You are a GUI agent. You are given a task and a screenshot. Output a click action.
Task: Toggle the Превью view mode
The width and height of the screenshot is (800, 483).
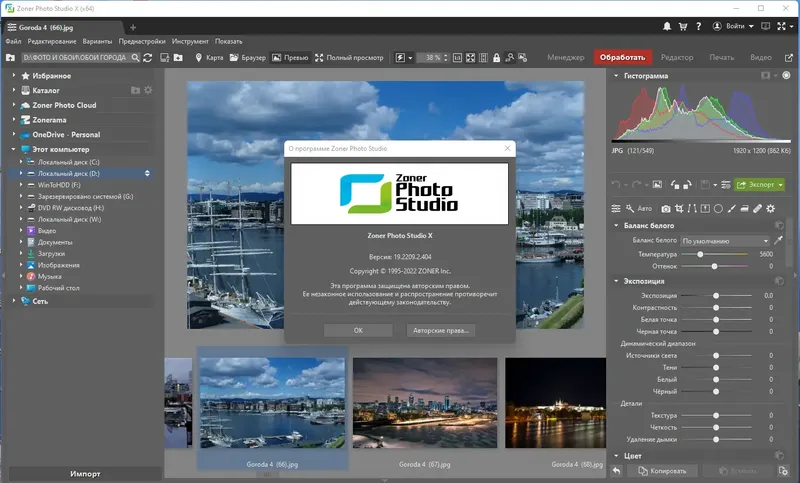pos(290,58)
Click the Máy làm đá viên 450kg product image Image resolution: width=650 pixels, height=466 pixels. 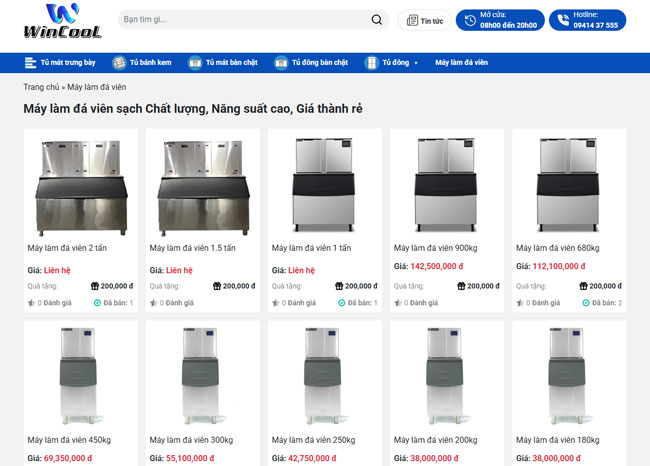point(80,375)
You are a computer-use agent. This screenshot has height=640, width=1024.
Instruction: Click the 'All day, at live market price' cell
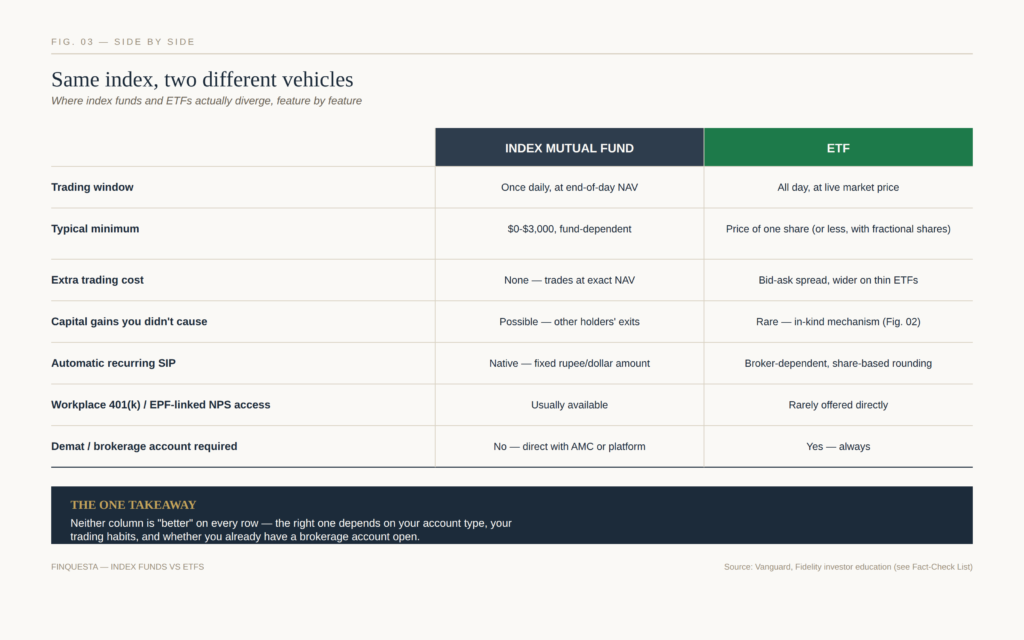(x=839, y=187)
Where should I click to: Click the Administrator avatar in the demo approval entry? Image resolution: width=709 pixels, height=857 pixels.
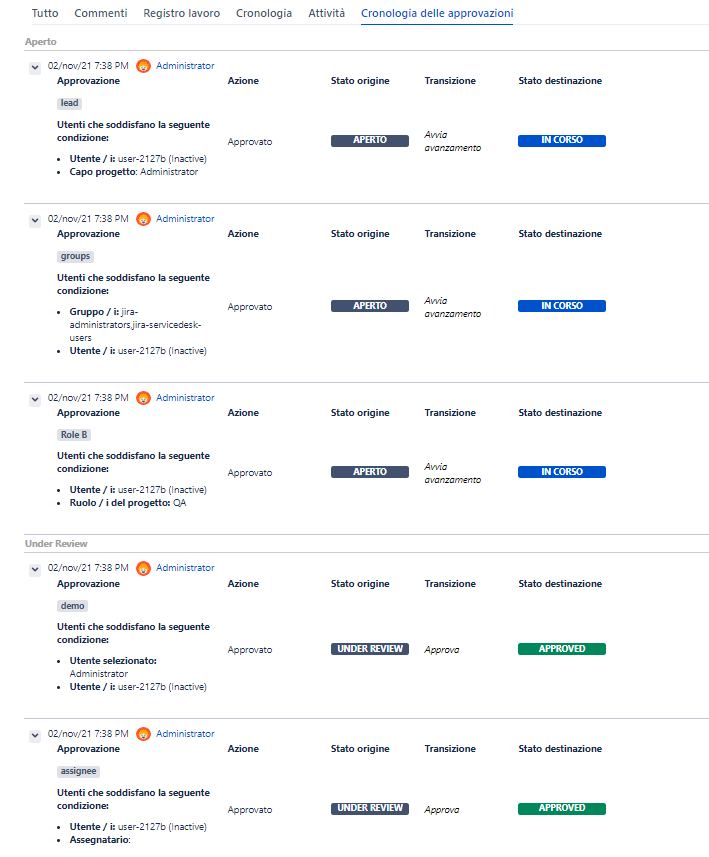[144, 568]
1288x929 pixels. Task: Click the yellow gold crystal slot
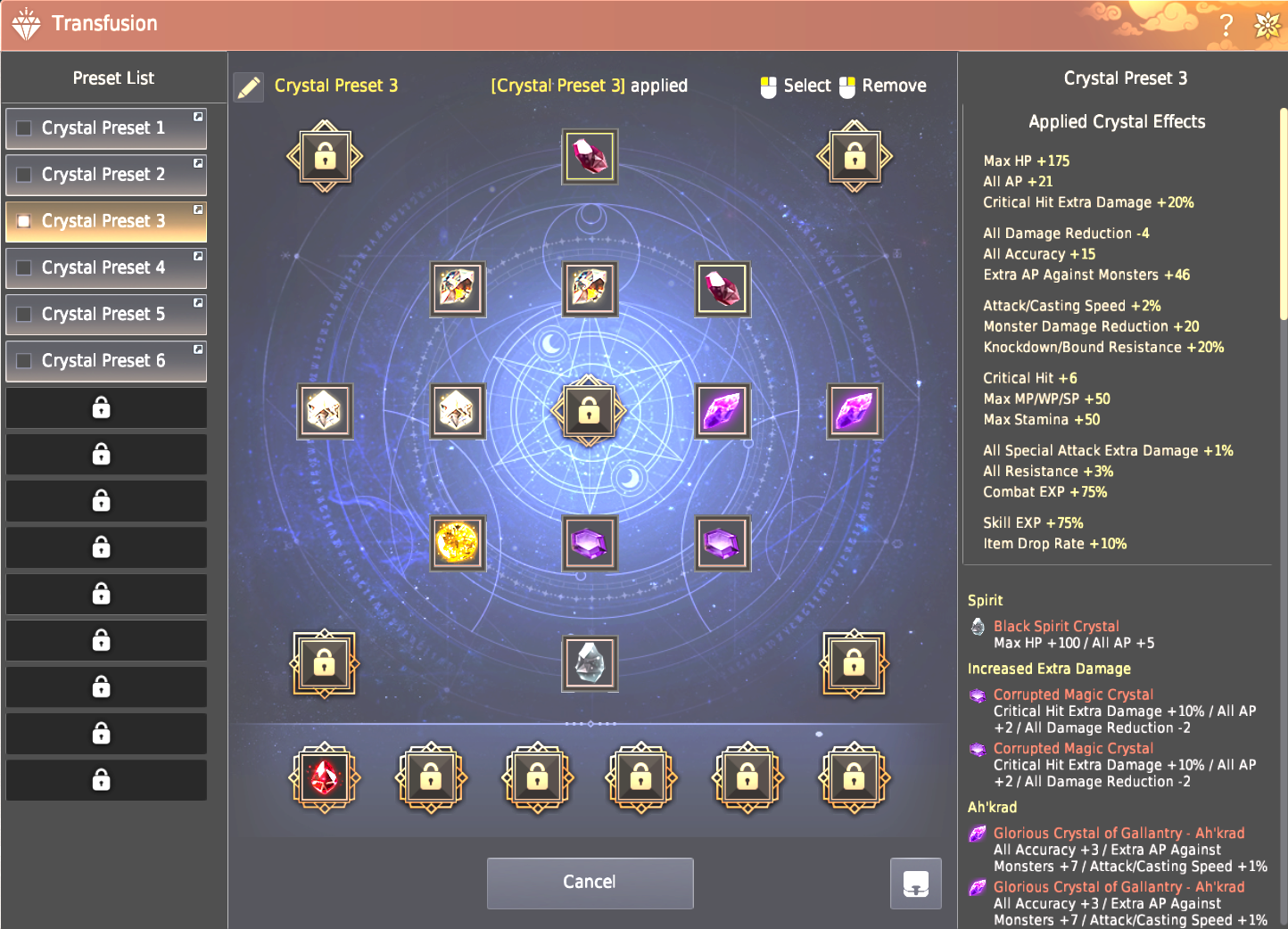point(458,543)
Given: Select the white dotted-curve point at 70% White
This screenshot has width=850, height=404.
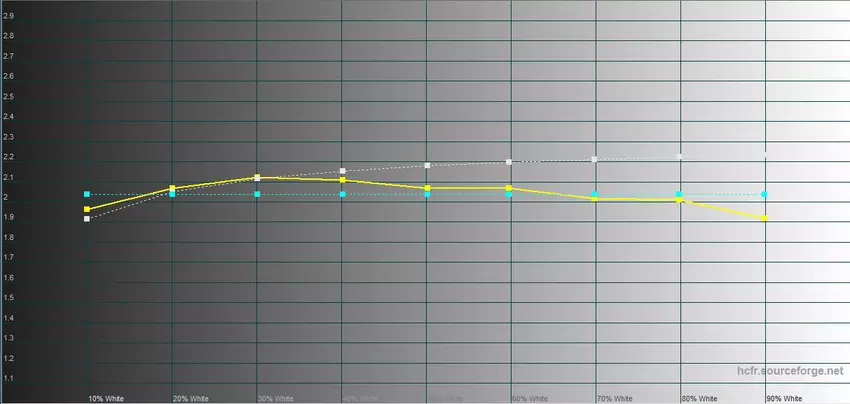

WORK INSTRUCTIONS:
Looking at the records above, which lines contain "This"? Copy those lines.

COMPLETED TASK:
You are a computer-use agent. This screenshot has height=640, width=1024.
This screenshot has width=850, height=404.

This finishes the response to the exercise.